The key is that they believed themselves to be decent, whether they actually were is hardly relevant to the effectiveness of the tactic. The genius of Indian resistance against British rule is that it forced the British to confront the gap between their stated values and what it took to maintain imperial control over India.
Amritsar caused outrage in Britain and changed the whole narrative. It took time, but within a decade British government had lost all moral ground and British attitudes had shifted.
I don't think the point was about half decent vs. a quarter decent.
As evil/bad as the situation was; non-violence only helps if someone loses more than they gain by just killing you. In this case it was by losing the moral high-ground that was valued by some British people at least. Sure it probably wasn't decent people among the perpetrators, but the pearl clutchers back home.
Mainly just clarifying to the parent what Santosh83 meant. I think it's not about x% decent but rather x% decent able to sway ruling class decisions based on the optics of attacking non-violent dissidents.
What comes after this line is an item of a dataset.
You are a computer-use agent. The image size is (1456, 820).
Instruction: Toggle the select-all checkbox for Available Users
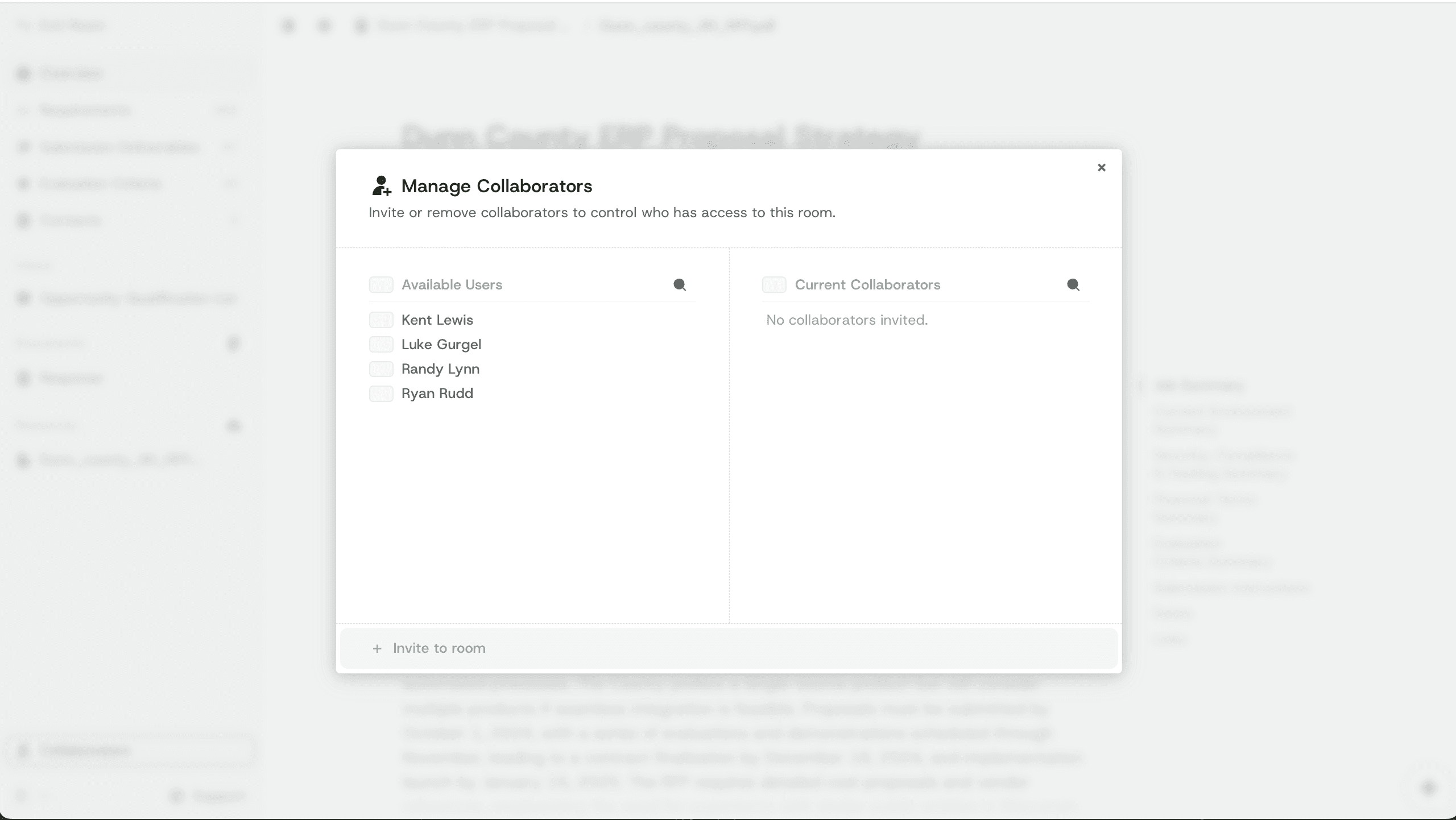(x=381, y=284)
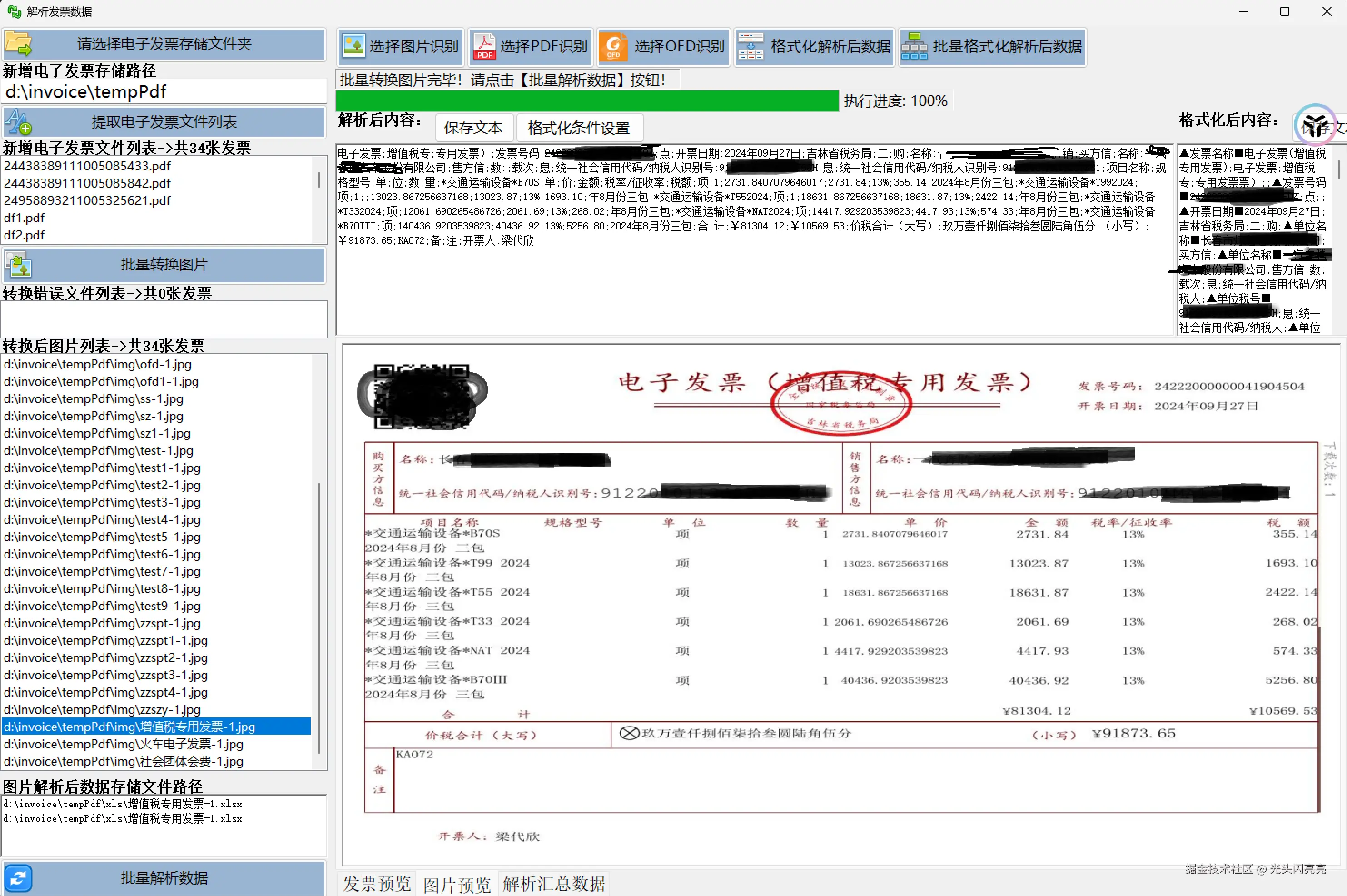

That only works against a semi-principled oppressor. Won't work in China; won't work in the current USA. The British were already weary of the overwhelming India-ness of India, and so when confronted with the reality that India was going to do India no matter who was nominally in charge, they decided to just let India do India all over itself, and not be responsible for it any more.
China (PRC), on the other hand, loves nothing more than to do China everywhere China is, or was, or will be. They can't stand it when somewhere that should be China isn't doing China hard enough. So when Hong Kong goes around saying "a little less China, please; we'd like to still be a little Hong Kong" then China retorts "how dare you not be all-the-way China!" They will gleefully beat more China into Hong Kong if given a flimsy, contrived excuse to do so. It's the same as it was in Tibet, except Tibet did not have the leverage of being so important to international trade. China very much wants to erase the historic embarrassment it suffered from the UK in the Opium Wars, and as long as Hong Kong doesn't want to be more Chinese, the wound stays open. Macau isn't facing the same mainland attitudes, probably because it wasn't taken by force.
But on the other hand, violent resistance definitely won't work, either. China won't kill everyone, but they will kill, imprison, or hospitalize enough people that the others learn what kinds of things can get you vanished, erased, or exampled.
The only winning strategy against China in Hong Kong/Macau is to get out, and with one's money, if possible. Expand businesses into Vietnam, Taiwan, Thailand, Cambodia, Philippines, Malaysia, Singapore, Indonesia, and/or Australia, de-emphasize the Hong Kong facilities, and move people and households elsewhere. And that works fine for China, too. It makes Hong Kong more PRC-Chinese at the same time it is making other places more ethnically-Chinese, and they get to keep all the capital that was left behind.
Anecdotally, everyone I know from Hong Kong already moved to Vancouver.
Gandhi was hardly the sole arbiter of Indian resistance. In fact their success in fighting colonial rule was dependent on the reality that there were people like Bhagat Singh who were willing to and did use militant tactics.
OTM. The history of the Indian independence movement is a lot more complicated than the simple image of Ghandi and non-violence that most people receive through popular culture.
It takes a lot of stamina and courage to resist the provocation. Have people beaten on the streets or rounded up and still give up violence and pray for your oppressors.
>My non-violence does not admit of running away from danger and leaving dear ones unprotected. Between violence and cowardly flight, I can only prefer violence to cowardice. I can no more preach non-violence to a coward than I can tempt a blind man to enjoy healthy scenes. Non-violence is the summit of bravery. And in my own experience, I have had no difficulty in demonstrating to men trained in the school of violence the superiority of non-violence. As a coward, which I was for years, I harboured violence. I began to prize non-violence only when I began to shed cowardice.
I don't think proof of this could exist, since you can't look at a corpse and determine whether it belongs to a violent or non-violent protester. Individual eyewitnesses can only establish that some non-violent protesters were killed, but not what the ratio of violent to non-violent protesters among the victims was.
If the Hong Kong protesters want to avoid a repeat of 1989, they'd do well to study the tactics that were tried back then, among which establishing friendly relations with the soldiers appears to have been particularly effective: "Contact with protesters and residents of Beijing sapped the will of the troops to follow their orders, and the food and water offered to them, in lieu of their absent army rations, further diminished their will to act against the protesters." https://en.wikipedia.org/wiki/Insubordination_in_the_PLA_dur...
It could if you are dealing with a government and people who got sick of the violence. Gandhi's tactics work against the the Brits at the time he used them. I rather double Gandhi's tactics would work against 2019 China, Stalin, or a WWII Germany.